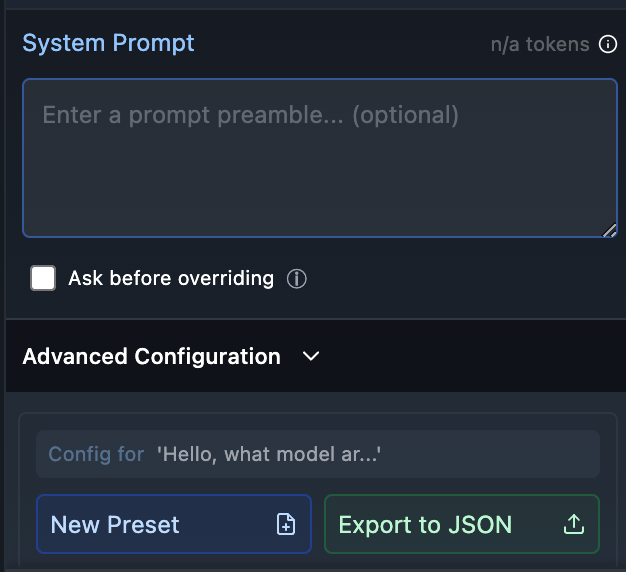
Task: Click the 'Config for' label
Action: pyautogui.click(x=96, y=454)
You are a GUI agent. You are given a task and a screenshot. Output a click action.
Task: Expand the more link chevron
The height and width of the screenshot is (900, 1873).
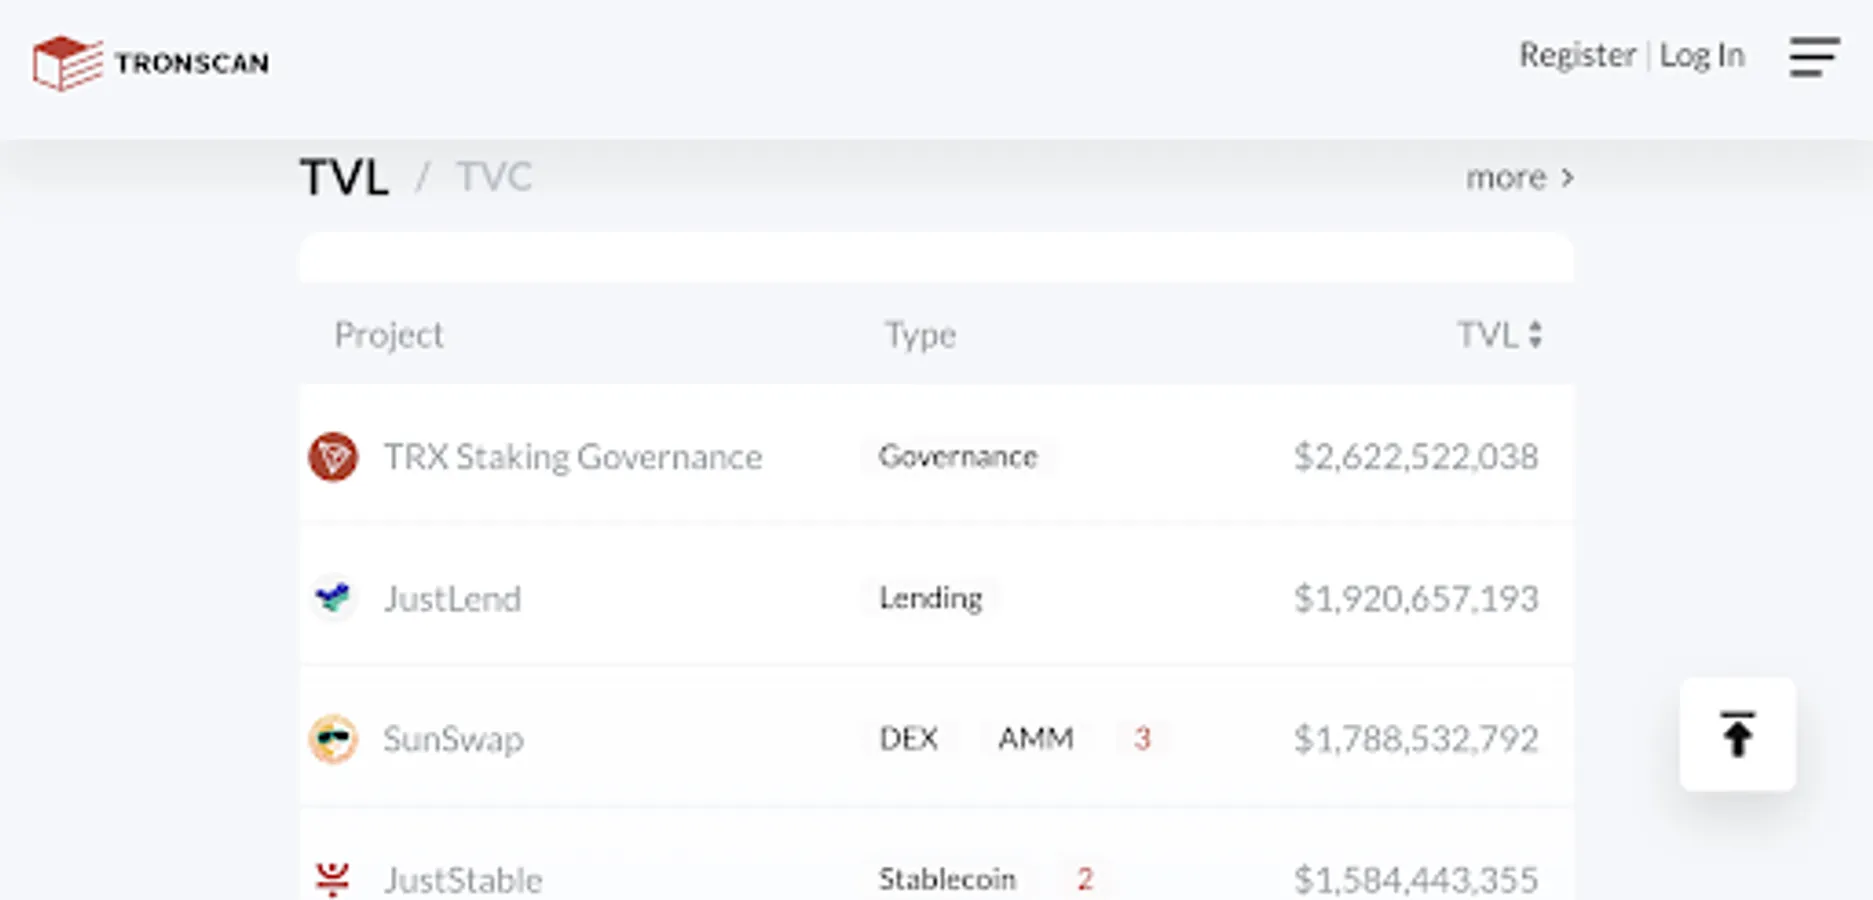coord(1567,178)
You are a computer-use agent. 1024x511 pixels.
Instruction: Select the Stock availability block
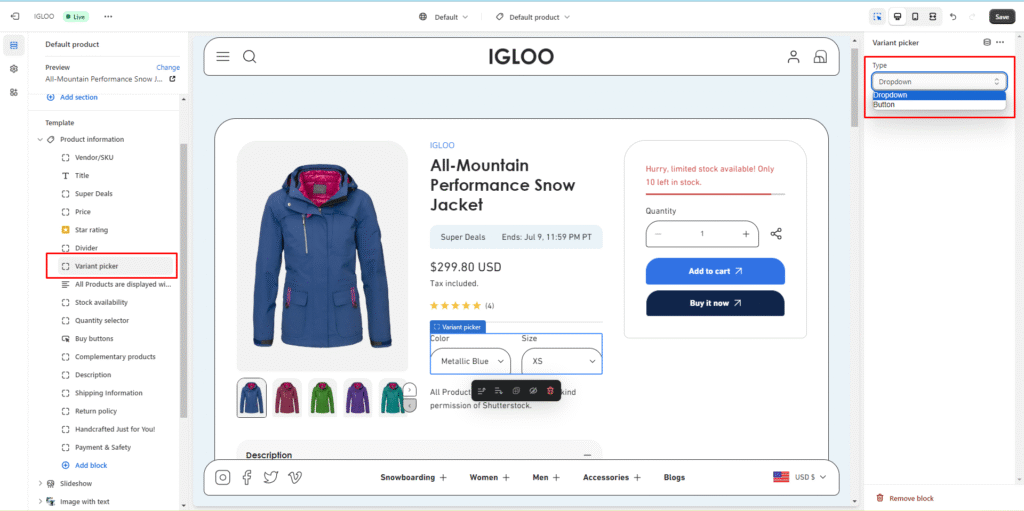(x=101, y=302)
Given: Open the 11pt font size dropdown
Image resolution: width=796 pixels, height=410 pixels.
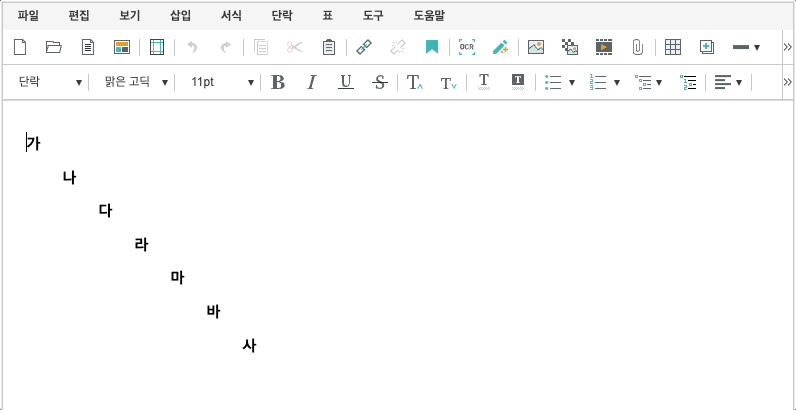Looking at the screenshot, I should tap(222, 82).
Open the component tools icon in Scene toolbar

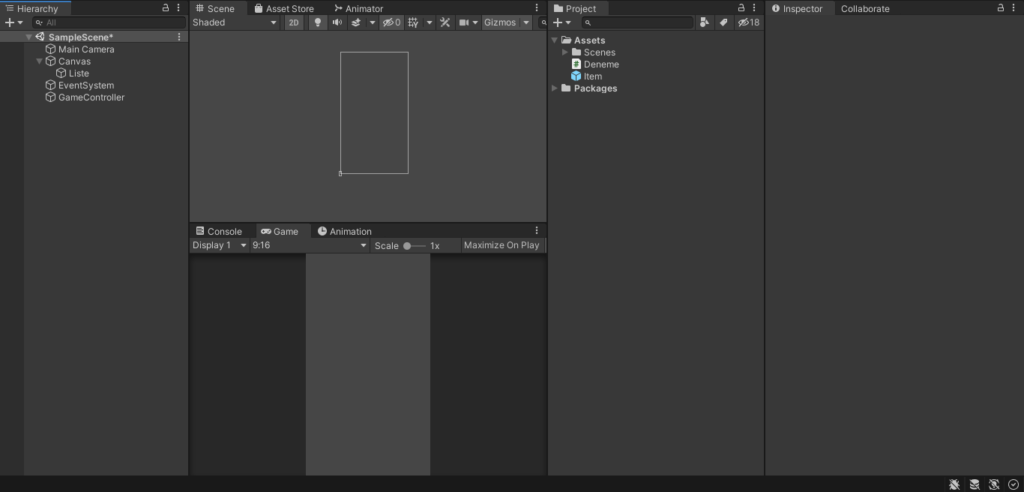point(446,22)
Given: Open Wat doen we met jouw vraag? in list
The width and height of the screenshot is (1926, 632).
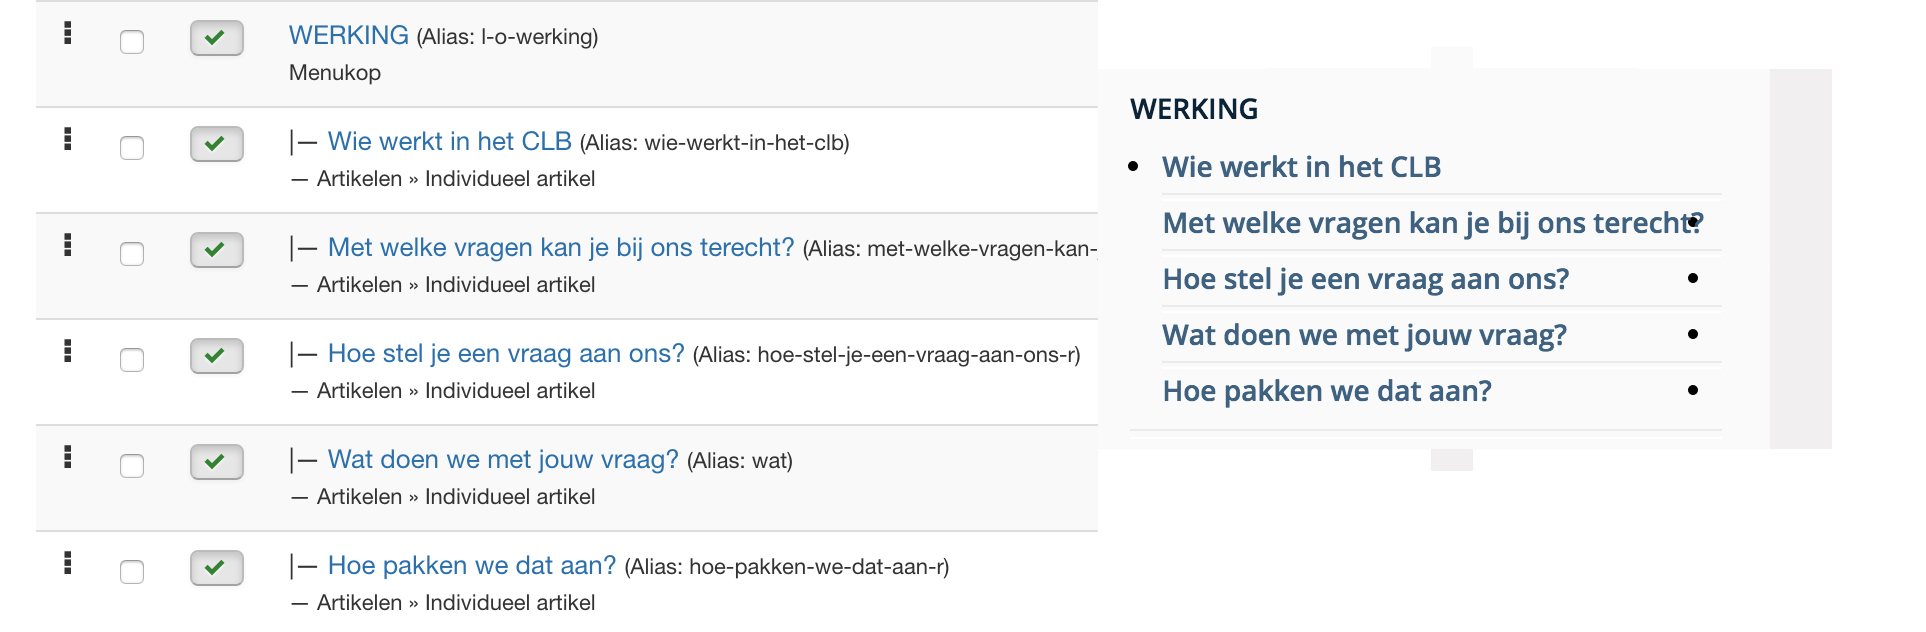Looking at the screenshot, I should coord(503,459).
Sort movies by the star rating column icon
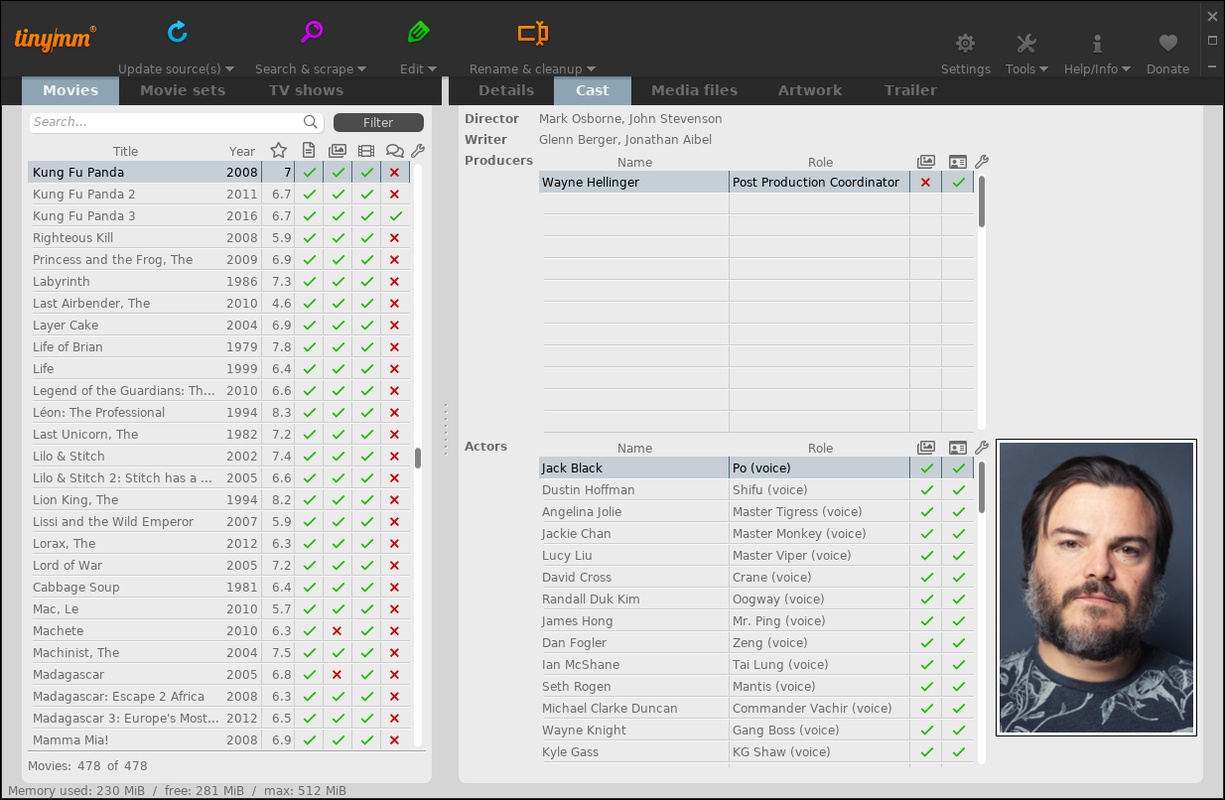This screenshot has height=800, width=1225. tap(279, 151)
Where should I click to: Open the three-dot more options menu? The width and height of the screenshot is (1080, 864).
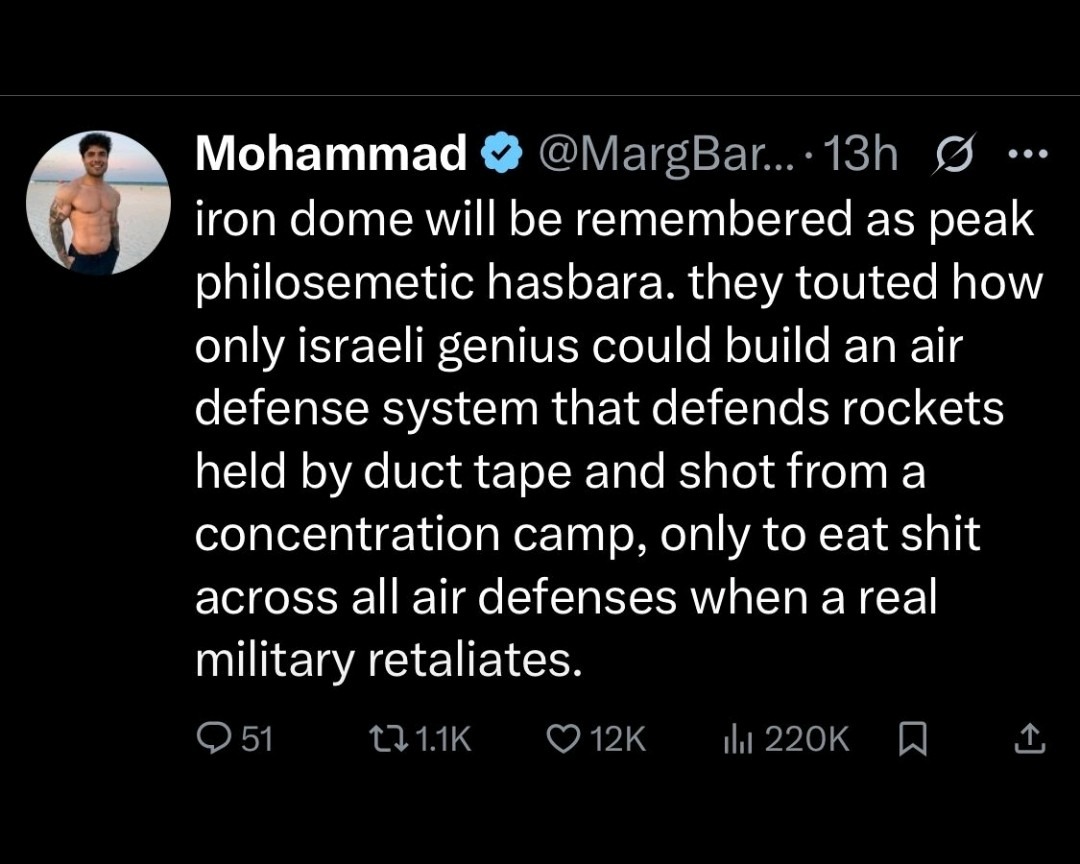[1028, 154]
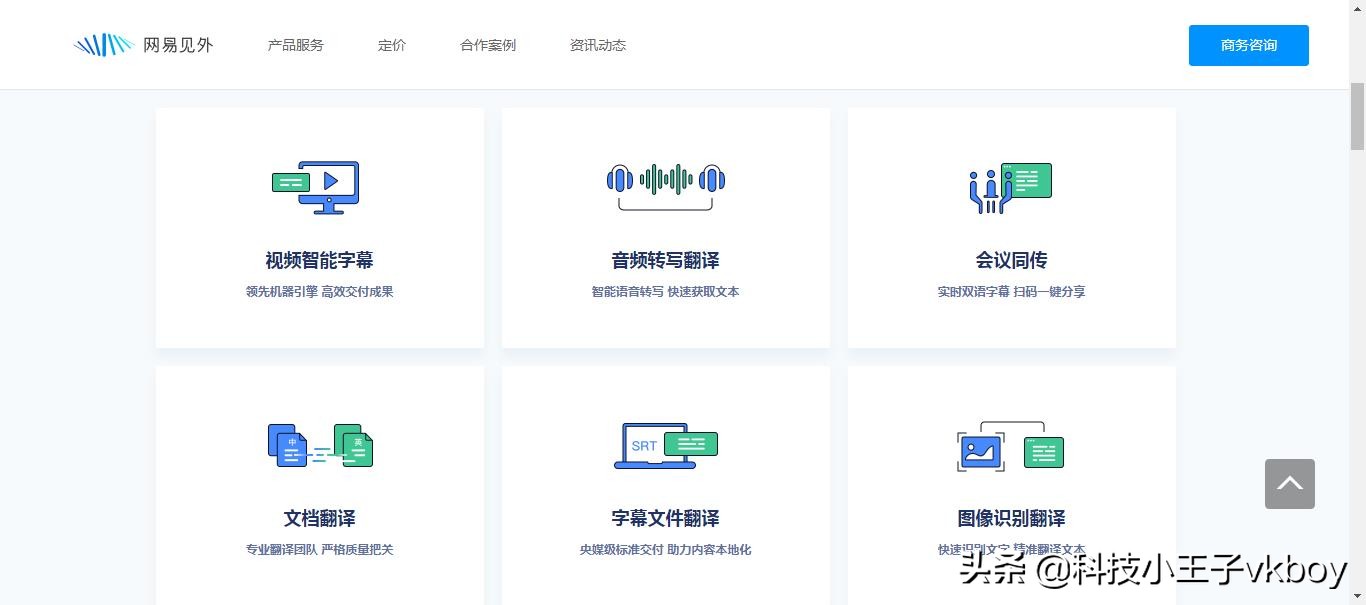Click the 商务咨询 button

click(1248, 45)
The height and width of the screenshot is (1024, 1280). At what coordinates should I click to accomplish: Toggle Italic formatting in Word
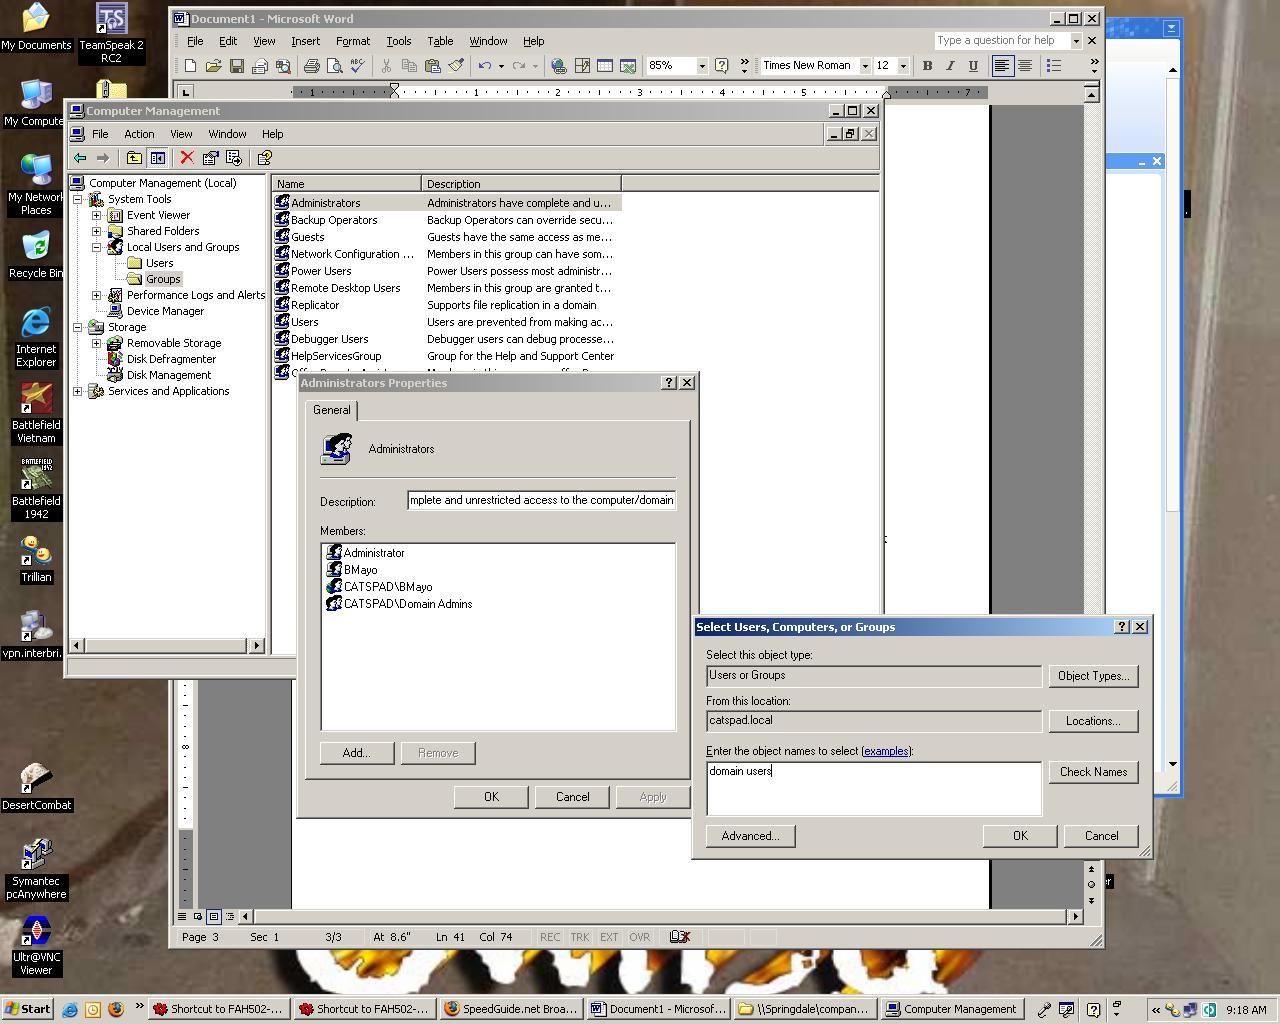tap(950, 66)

PROBLEM TO SOLVE:
Among the entries above, copy exactly the stretch from the line holding "You are a GUI" through the line holding "Given: Open the 11pt font size dropdown", leaving out any pictures.

RESPONSE BELOW:
You are a GUI agent. You are given a task and a screenshot. Output a click action.
Task: Expand the more link chevron
The height and width of the screenshot is (900, 1873).
coord(1567,178)
You are a computer-use agent. 1024x511 pixels.
Instruction: Select the Stock availability block
(x=101, y=302)
Given: Open the 11pt font size dropdown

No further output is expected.